Scottish musicians lead very busy lives. In fact, I sometimes wonder how they keep track of what they are playing where and when and with whom. So it was that when Mairearad Green and Mike Vass decided that they wanted to play together they tried to set aside a day every month for the purpose. They didn’t always succeed but their efforts led to A Day A Month, a collection of ten tracks made up of nineteen traditional tunes gleaned from old collections and recorded in a croft near Achnahaird.
These are accordion and fiddle duets with no guest stars although there is guitar and I detect some background percussion which gives a modern feel to some of the tunes. The recording is very clean and, I suppose, designed to sound as live as possible. Most of the tracks are up-tempo with one set entitled ‘Jigs’ and another ‘Reels’. The opener, ‘Puirt’, consists of two tunes: ‘‘Ille Bhig’ and ‘Ruidhlidh Na Coilich Dhubha’. I know that puirt means port but I’m none the wiser as to the connection between the three. There are two lovely slow pieces. The first is ‘Dhomhnuil’ or ‘Donald’ which I’m guessing started life as a pibroch, and here the two instruments meld in what is probably an old-fashioned style. A similar unison style is employed on the delightful ‘Miss Muir Mackenzie’. The second slow air is the closing track, ‘Failte Do’n Mhisg’, which features the fiddle over deep rumbling bass chords on the accordion – an almost bleak sound for a haunting tune.

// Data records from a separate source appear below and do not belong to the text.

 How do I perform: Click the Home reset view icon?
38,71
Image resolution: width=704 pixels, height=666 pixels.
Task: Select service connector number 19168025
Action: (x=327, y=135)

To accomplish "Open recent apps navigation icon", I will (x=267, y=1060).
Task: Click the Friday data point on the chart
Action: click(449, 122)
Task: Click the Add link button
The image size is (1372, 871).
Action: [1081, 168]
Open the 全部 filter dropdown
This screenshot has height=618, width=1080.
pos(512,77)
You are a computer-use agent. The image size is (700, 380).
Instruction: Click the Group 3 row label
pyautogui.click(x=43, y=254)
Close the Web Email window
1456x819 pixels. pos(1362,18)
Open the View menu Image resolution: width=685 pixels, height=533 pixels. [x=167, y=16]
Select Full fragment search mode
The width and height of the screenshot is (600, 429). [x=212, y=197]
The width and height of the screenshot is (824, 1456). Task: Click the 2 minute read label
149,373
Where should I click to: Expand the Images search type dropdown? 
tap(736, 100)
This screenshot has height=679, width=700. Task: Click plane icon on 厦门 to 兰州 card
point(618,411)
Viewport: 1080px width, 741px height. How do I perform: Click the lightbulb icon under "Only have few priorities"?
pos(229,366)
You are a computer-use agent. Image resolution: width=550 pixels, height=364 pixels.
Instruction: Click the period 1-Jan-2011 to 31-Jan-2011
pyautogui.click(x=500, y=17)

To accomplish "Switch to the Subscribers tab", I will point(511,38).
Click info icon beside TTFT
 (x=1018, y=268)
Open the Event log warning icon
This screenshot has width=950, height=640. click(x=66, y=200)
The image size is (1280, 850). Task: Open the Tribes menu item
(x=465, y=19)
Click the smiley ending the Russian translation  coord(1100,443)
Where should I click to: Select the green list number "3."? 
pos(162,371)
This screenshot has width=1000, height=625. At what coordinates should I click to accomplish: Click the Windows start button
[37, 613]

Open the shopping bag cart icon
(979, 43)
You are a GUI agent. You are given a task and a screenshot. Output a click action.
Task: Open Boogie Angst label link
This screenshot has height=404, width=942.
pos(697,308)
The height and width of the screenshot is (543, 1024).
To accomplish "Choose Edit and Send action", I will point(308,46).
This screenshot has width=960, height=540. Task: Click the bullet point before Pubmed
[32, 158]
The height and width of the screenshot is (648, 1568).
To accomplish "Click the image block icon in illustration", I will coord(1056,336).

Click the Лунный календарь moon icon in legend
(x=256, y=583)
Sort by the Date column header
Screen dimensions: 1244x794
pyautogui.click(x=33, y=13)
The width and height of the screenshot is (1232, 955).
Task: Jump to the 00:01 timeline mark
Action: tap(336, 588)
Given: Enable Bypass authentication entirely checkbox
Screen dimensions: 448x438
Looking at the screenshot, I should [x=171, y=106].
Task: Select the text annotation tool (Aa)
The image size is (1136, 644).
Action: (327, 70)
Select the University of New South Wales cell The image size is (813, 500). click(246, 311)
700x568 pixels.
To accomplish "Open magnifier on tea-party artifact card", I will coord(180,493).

Mike Vass’ guitar opens ‘Tha’m Buntàta Mòr’ with Mairearad’s accordion initially taking the melody before Mike’s fiddle sweeps back into the fray. It’s one the album’s best tracks. Unless you’re a real aficionado of Scottish traditional music or a dedicated session player, most of these tunes will be unfamiliar to you and it’s great that there is trend for musicians digging deep into old books and revitalising some half-forgotten tunes.